Last month, group members distributed nearly 30 yard signs to residents living in Midway as part of an ongoing effort to educate them about the possible environmental risks of the plant that’s about four miles away.
Activists say residents near the plant have been concerned about leaks, particularly large releases of nitric acid as seen on Aug. 23, 2016, and April 19 of this year.
Indivisible Greene County Secretary Lena Dean said many residents near the plant were not properly notified of the leaks, and concerned citizens are still hoping to see an audible emergency alarm system put in place.
This is part of what brought them to the Appalachian Public Interest Environmental Law Conference on Oct. 22.
“We were approached by several people from national nonprofits and pro-bono environmental attorneys offering help,” Dean said. “There is a lot of interest in the work we’re doing.”
Dean said the group of concerned citizens and environmental activists have been reaching out to raise awareness on what they see as an “irresponsible” company unwilling to communicate with the surrounding community.
At the conference, Indivisible Greene County President Erin Schultz and Dean presented testimonies of residents and talked about the danger of nitric acid leaks.

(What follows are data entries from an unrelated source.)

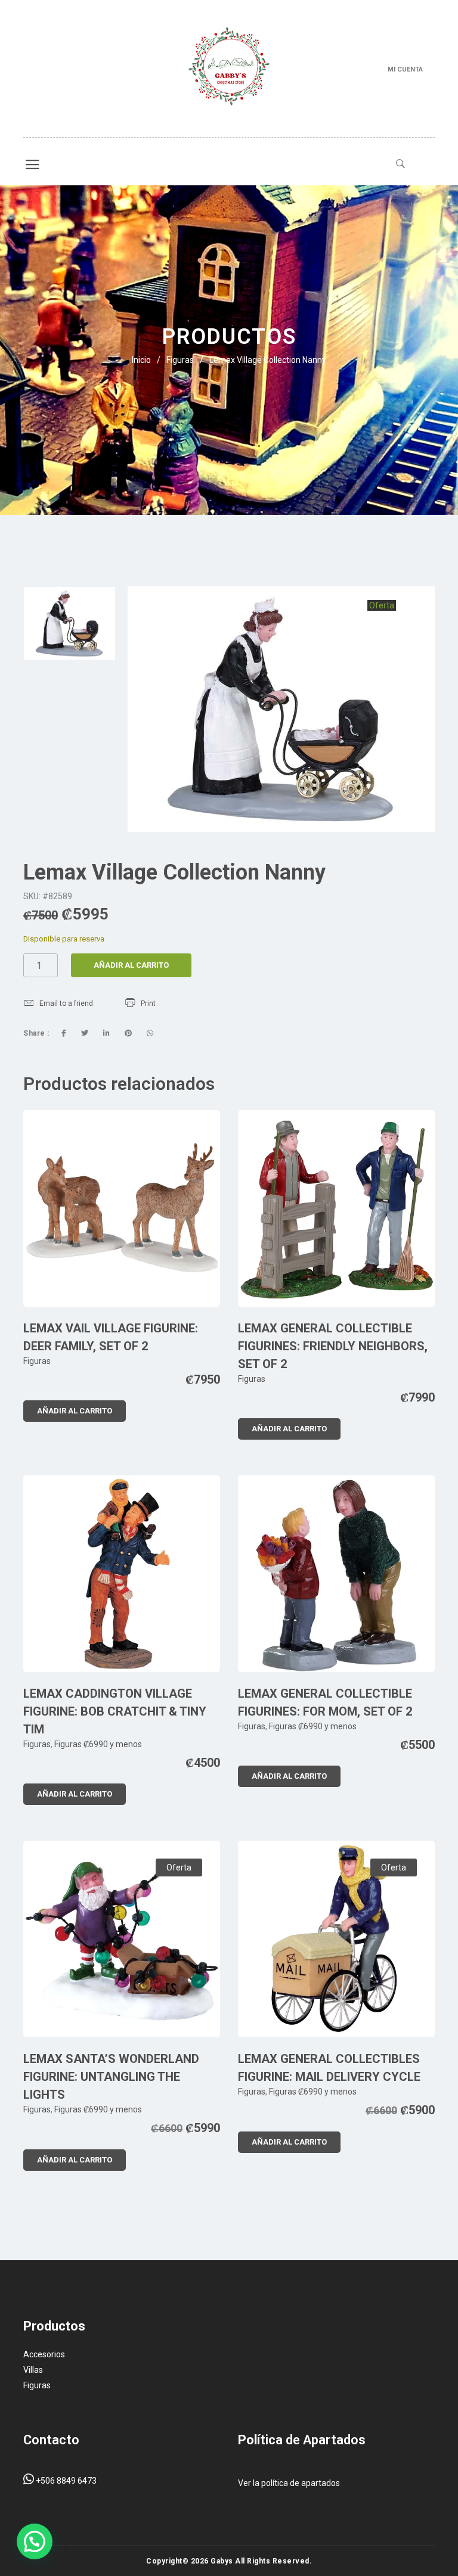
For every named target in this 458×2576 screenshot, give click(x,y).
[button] (34, 2541)
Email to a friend (66, 1003)
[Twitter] (84, 1033)
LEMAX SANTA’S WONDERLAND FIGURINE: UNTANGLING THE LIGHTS (111, 2077)
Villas (33, 2370)
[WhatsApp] (150, 1033)
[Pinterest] (128, 1033)
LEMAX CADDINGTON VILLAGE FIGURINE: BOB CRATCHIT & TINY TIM (114, 1711)
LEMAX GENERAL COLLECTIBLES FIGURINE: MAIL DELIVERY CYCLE (329, 2068)
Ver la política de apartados (289, 2483)
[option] (69, 623)
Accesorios (44, 2354)
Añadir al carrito (131, 965)
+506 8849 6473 (65, 2480)
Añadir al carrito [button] (74, 1410)
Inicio (141, 360)
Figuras (180, 360)
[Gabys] (229, 68)
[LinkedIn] (106, 1033)
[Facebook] (63, 1033)
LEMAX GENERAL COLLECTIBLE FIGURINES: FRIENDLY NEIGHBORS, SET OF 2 (333, 1346)
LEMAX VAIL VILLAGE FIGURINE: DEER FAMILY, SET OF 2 (110, 1337)
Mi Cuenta (405, 69)
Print (148, 1003)
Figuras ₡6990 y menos (98, 1744)
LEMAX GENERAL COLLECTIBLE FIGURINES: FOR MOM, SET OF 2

The video testimonies of concerned residents, according to Dean, were some of the most compelling parts of the presentation. But in Greene County, Dean said it’s been difficult to get county officials and US Nitrogen officials to act on their concerns.
“The families we spoke to said they didn’t know who to call when they saw the orange clouds of gas or smelled weird odors coming from the plant,” Dean said. “We are hoping by raising awareness with APIEL, we can work with other activists and nonprofits to secure support for broader outreach.”
The US Nitrogen plant experienced at least two accidental gas releases in the last eight months, Dean said, but it is hard to know exactly what’s going on at the plant due to the fact that it is “self-regulating” and “self-reporting.”
Dean said residents have been becoming increasingly concerned.
“The people are scared out of their minds, and the kids are terrified,” she said. “The residents feel as though they are not being heard.”
After reaching out to the Tennessee Department of Environment and Conservation and city officials, organizers with the group weren’t sure what else to do, so they’ve continued to reach out to other environmental activists across the state.
“We came (to the conference) asking for help because we didn’t know which direction to go from here,” Dean said. “We’ve done everything in our power to do what we can about this.”
But Dean said the demands of her group of activists are simple. They want transparency and communication.
“I would ask (US Nitrogen) why they haven’t reached out to anybody in the community to explain any emergency procedure if something else were to happen again,” she said. “I would like to see someone from US Nitrogen go around to residents to explain what they’re supposed to do in an emergency and why their alarm is only audible to the surrounding industries and not the citizens.”
Johnson City Press could not reach US Nitrogen officials for comment Friday.
“We would like our neighbors to have confidence that we work very closely with TDEC to ensure our facility operates within the state's regulations and permit requirements,” Robbie Helton, a company spokesman, said in September.